PROBLEM DESCRIPTION. Return the lines beginning at the one that contains "This screenshot has width=747, height=586." and continuing to the end of the entries, including both ends, exactly as written and nothing else.

++++ AVAILABLE DATA ++++

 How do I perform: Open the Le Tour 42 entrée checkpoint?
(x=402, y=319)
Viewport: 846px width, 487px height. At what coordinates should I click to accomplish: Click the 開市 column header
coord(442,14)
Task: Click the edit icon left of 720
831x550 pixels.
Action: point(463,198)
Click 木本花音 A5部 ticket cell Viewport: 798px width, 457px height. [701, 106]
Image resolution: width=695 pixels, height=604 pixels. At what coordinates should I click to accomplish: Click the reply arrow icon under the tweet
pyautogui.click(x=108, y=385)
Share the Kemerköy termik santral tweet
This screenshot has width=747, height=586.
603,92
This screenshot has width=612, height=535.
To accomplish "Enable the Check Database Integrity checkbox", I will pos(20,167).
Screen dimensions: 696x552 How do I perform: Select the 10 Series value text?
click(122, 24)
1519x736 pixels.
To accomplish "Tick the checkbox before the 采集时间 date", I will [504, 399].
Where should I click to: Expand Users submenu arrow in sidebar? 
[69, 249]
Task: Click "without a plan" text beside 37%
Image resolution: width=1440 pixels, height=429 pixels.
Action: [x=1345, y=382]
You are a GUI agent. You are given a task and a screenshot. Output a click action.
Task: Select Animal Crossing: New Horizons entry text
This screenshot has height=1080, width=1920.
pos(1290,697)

++++

TASK RESPONSE.
This screenshot has width=747, height=586.
603,92
This screenshot has width=612, height=535.
To accomplish "Enable the Check Database Integrity checkbox", I will pos(20,167).
Screen dimensions: 696x552 How do I perform: Select the 10 Series value text?
click(122, 24)
1519x736 pixels.
To accomplish "Tick the checkbox before the 采集时间 date", I will [504, 399].
Where should I click to: Expand Users submenu arrow in sidebar? 
[69, 249]
Task: Click "without a plan" text beside 37%
Image resolution: width=1440 pixels, height=429 pixels.
Action: [x=1345, y=382]
You are a GUI agent. You are given a task and a screenshot. Output a click action.
Task: Select Animal Crossing: New Horizons entry text
This screenshot has height=1080, width=1920.
pos(1290,697)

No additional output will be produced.